(Dataset entries)

-- Begin --

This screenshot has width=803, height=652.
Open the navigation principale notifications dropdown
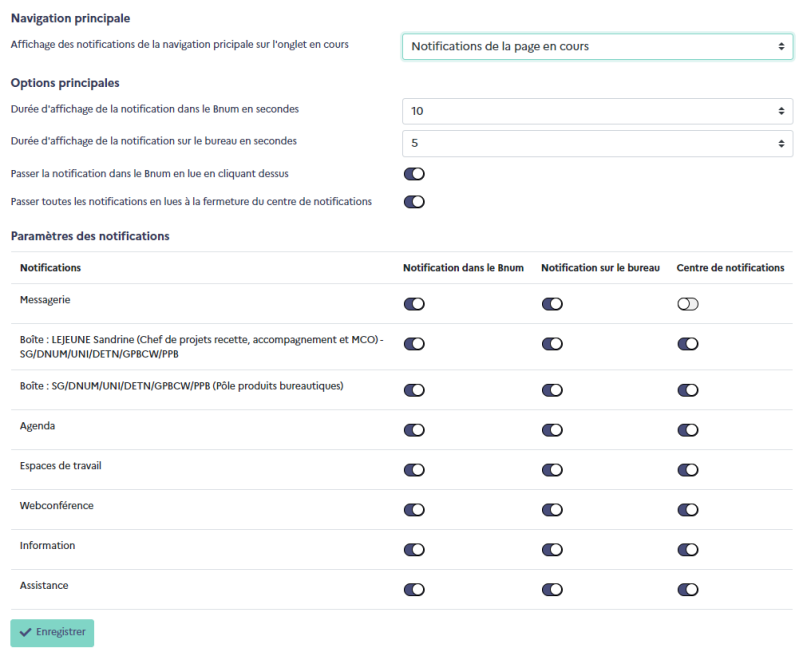(597, 47)
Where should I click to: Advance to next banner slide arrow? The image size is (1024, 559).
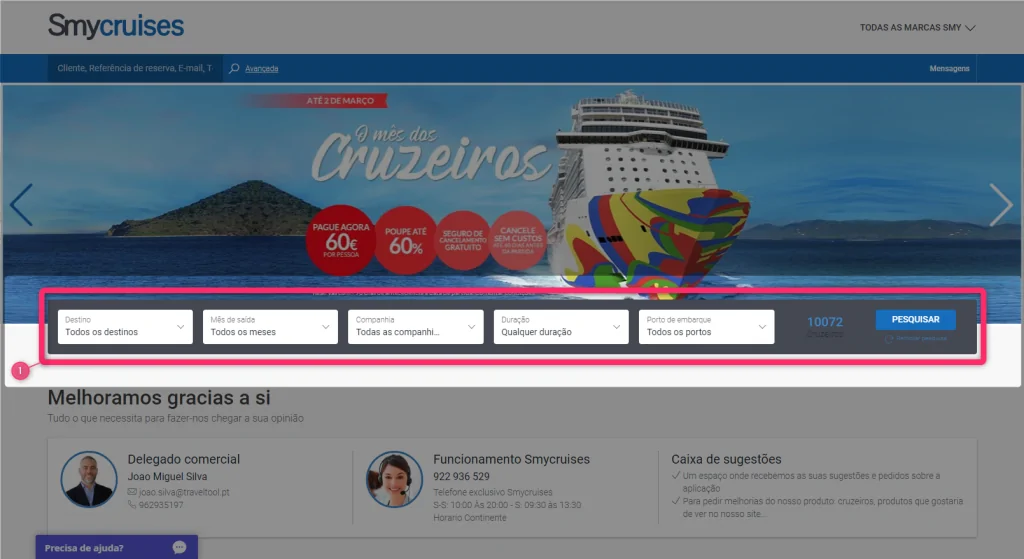coord(1000,205)
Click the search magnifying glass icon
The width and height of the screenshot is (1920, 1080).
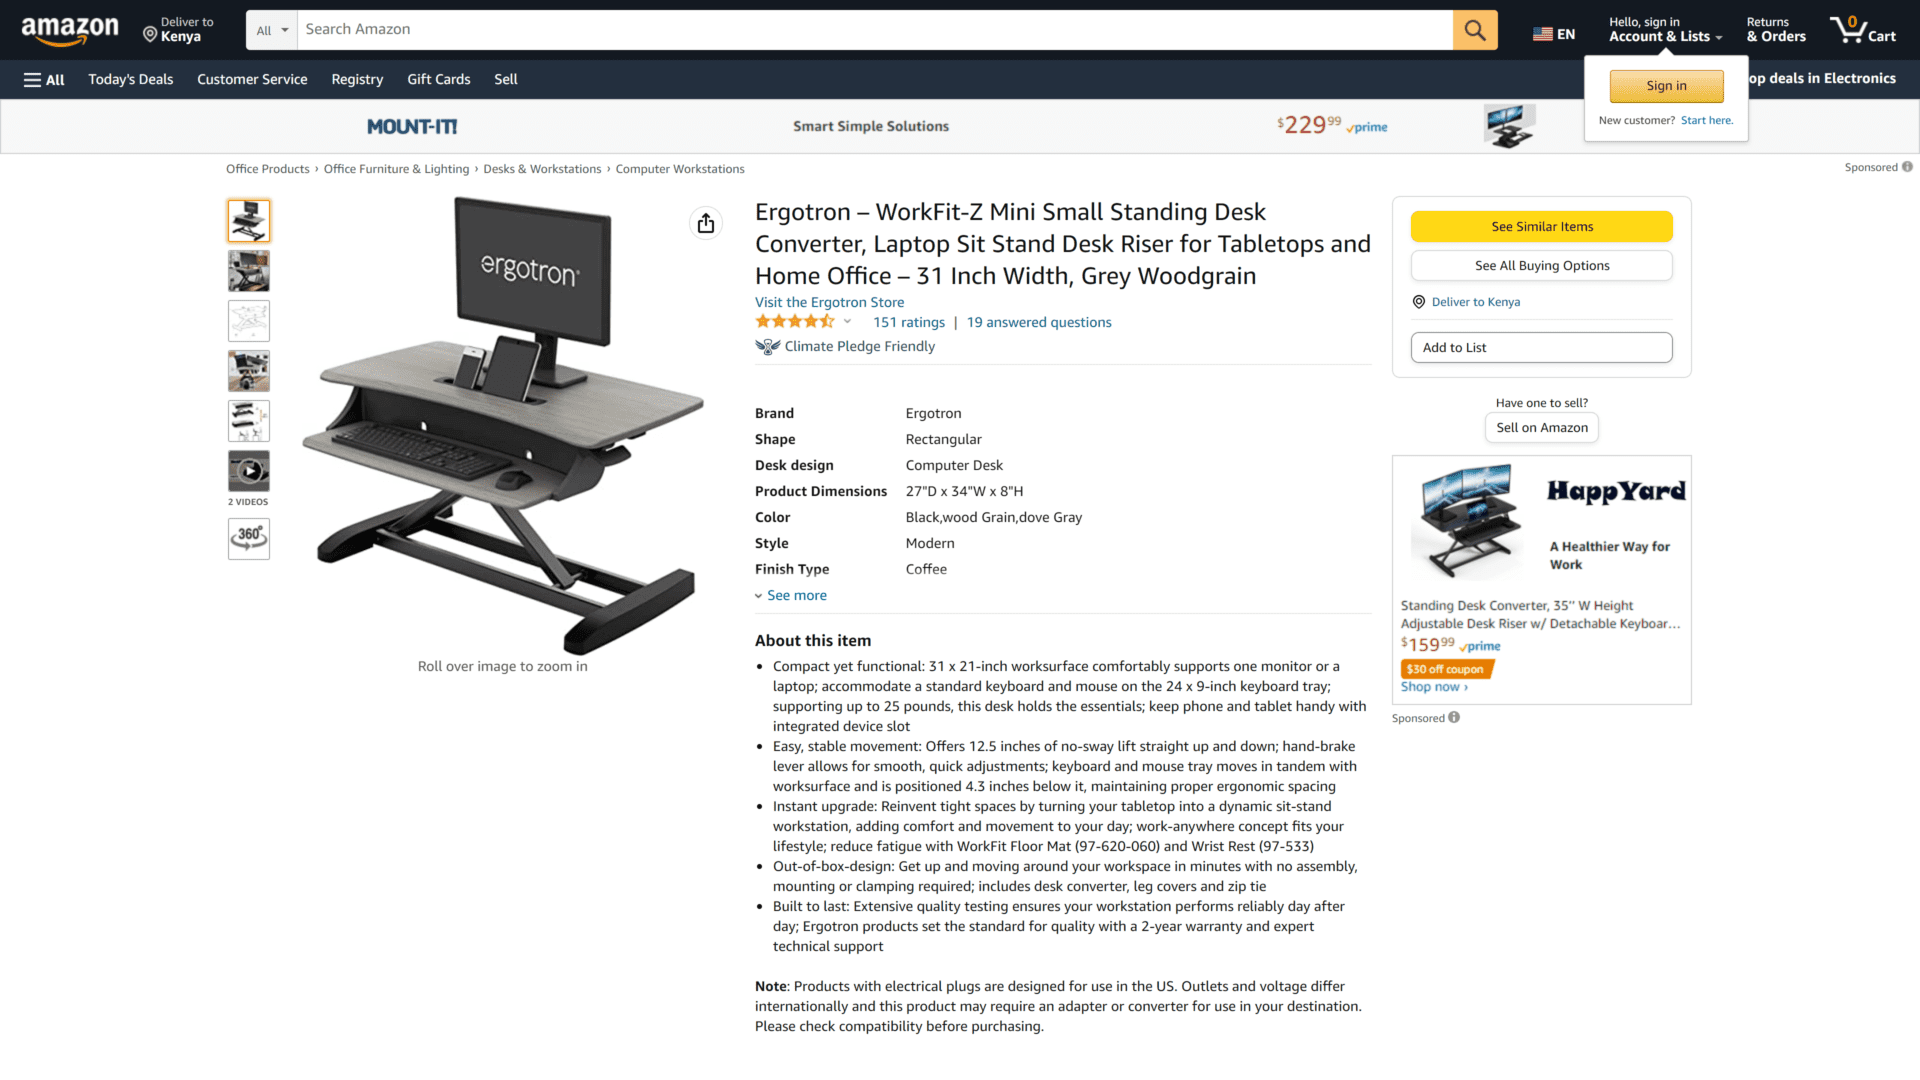point(1474,29)
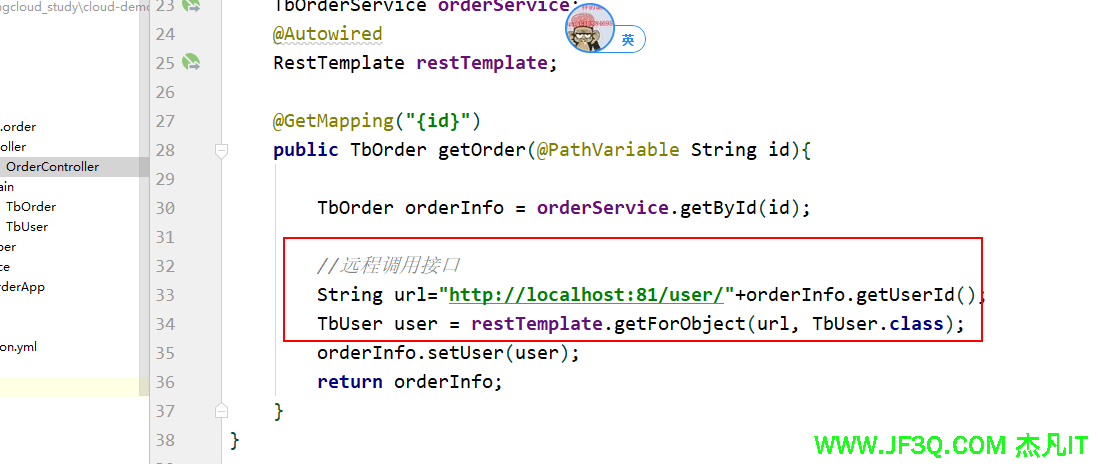Collapse getOrder method using line 28 fold marker
Image resolution: width=1098 pixels, height=464 pixels.
click(x=222, y=151)
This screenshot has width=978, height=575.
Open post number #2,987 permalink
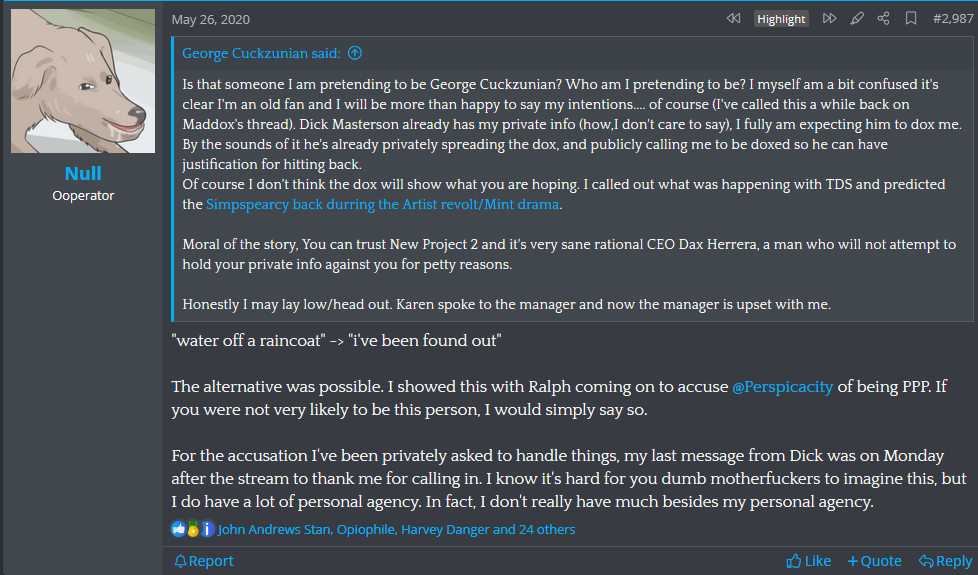(x=952, y=19)
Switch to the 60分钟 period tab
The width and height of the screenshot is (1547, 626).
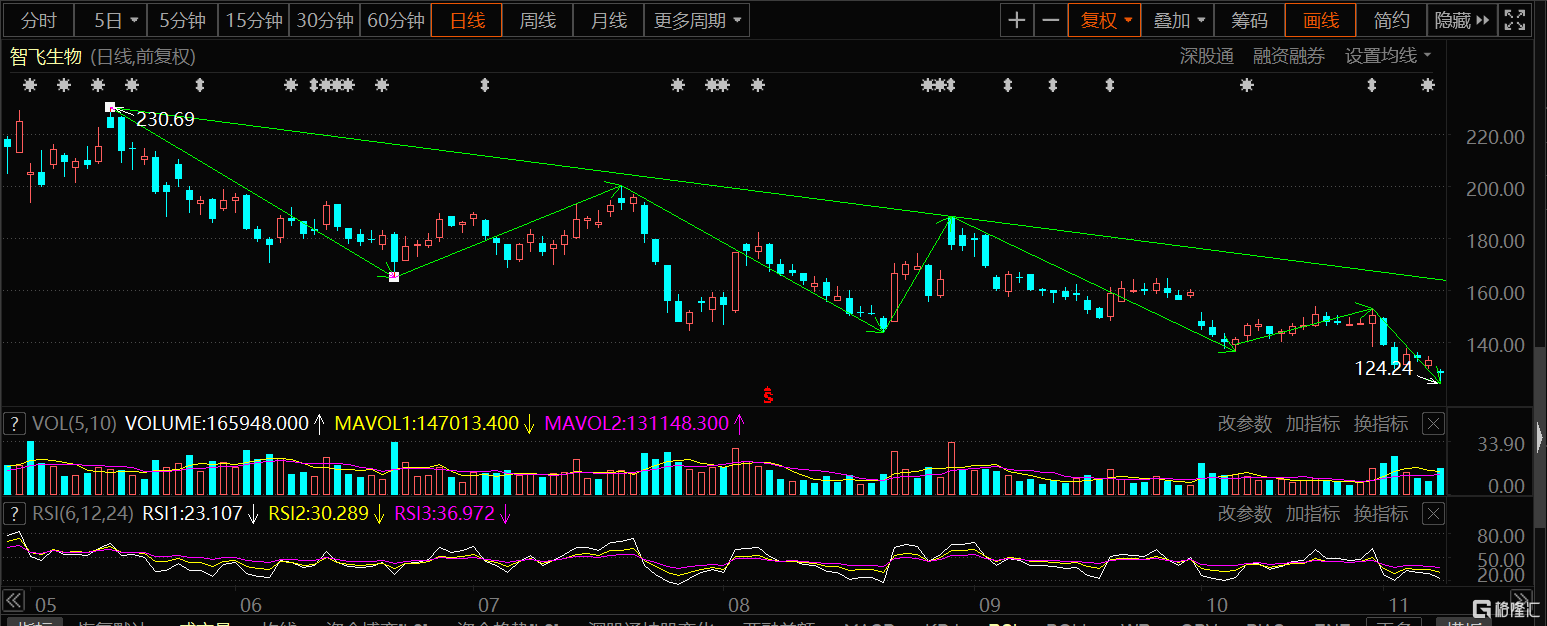(x=395, y=20)
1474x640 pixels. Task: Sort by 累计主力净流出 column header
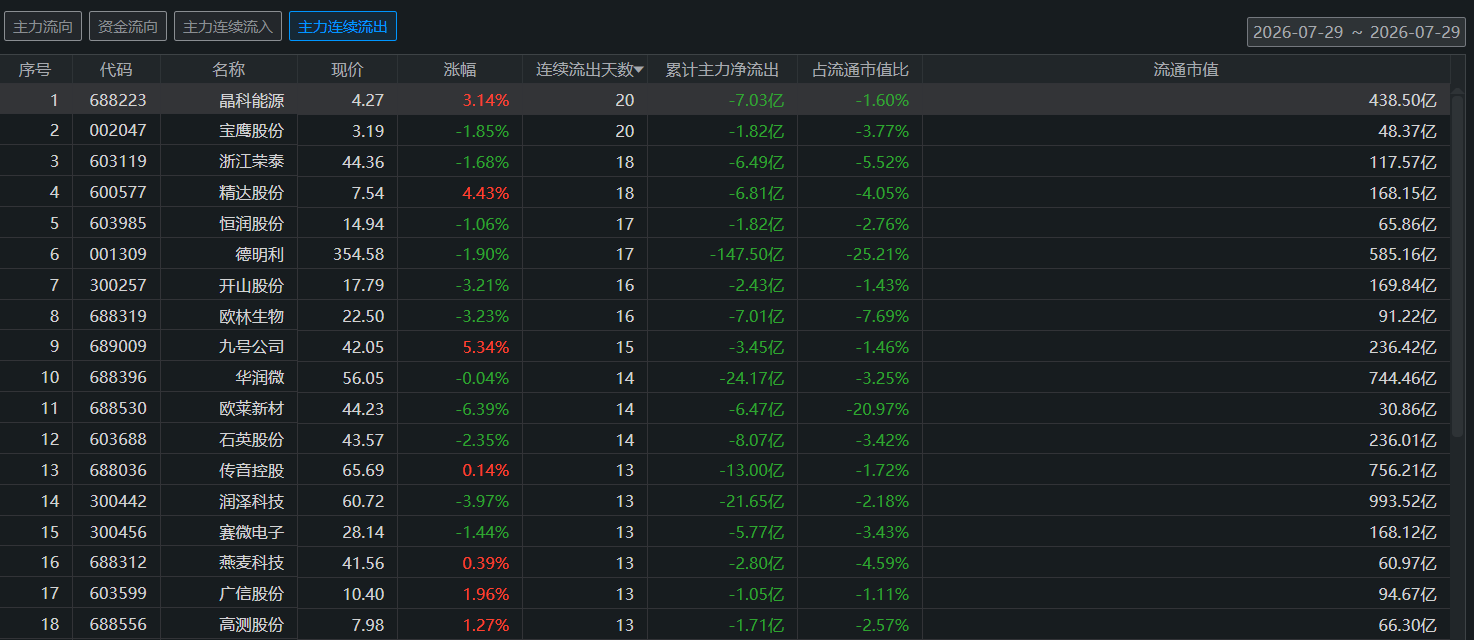pos(722,70)
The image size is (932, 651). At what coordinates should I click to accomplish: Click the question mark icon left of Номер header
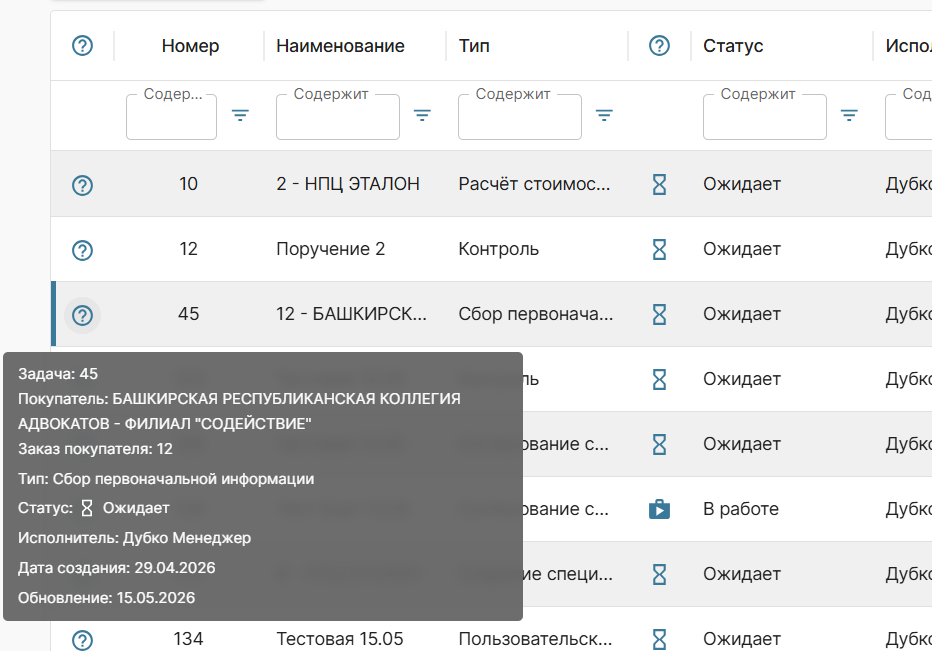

-- End --

▶ [EXERCISE AIM]:
Rewrite the records above as a numbered list, omitting any blank lines. Do not include the pictures.

▶ [OUTPUT]:
1. This screenshot has width=803, height=652.
2. Open the navigation principale notifications dropdown
3. (597, 47)
4. Where should I click to: Advance to next banner slide arrow? The image size is (1024, 559).
5. coord(1000,205)
6. Click the search magnifying glass icon
7. The width and height of the screenshot is (1920, 1080).
8. point(1474,29)
9. Collapse getOrder method using line 28 fold marker
10. Image resolution: width=1098 pixels, height=464 pixels.
11. click(x=222, y=151)
12. This screenshot has width=978, height=575.
13. Open post number #2,987 permalink
14. (x=952, y=19)
15. Switch to the 60分钟 period tab
16. The width and height of the screenshot is (1547, 626).
17. (x=395, y=20)
18. 1474x640 pixels. Task: Sort by 累计主力净流出 column header
19. pos(722,70)
20. The image size is (932, 651). At what coordinates should I click to accomplish: Click the question mark icon left of Номер header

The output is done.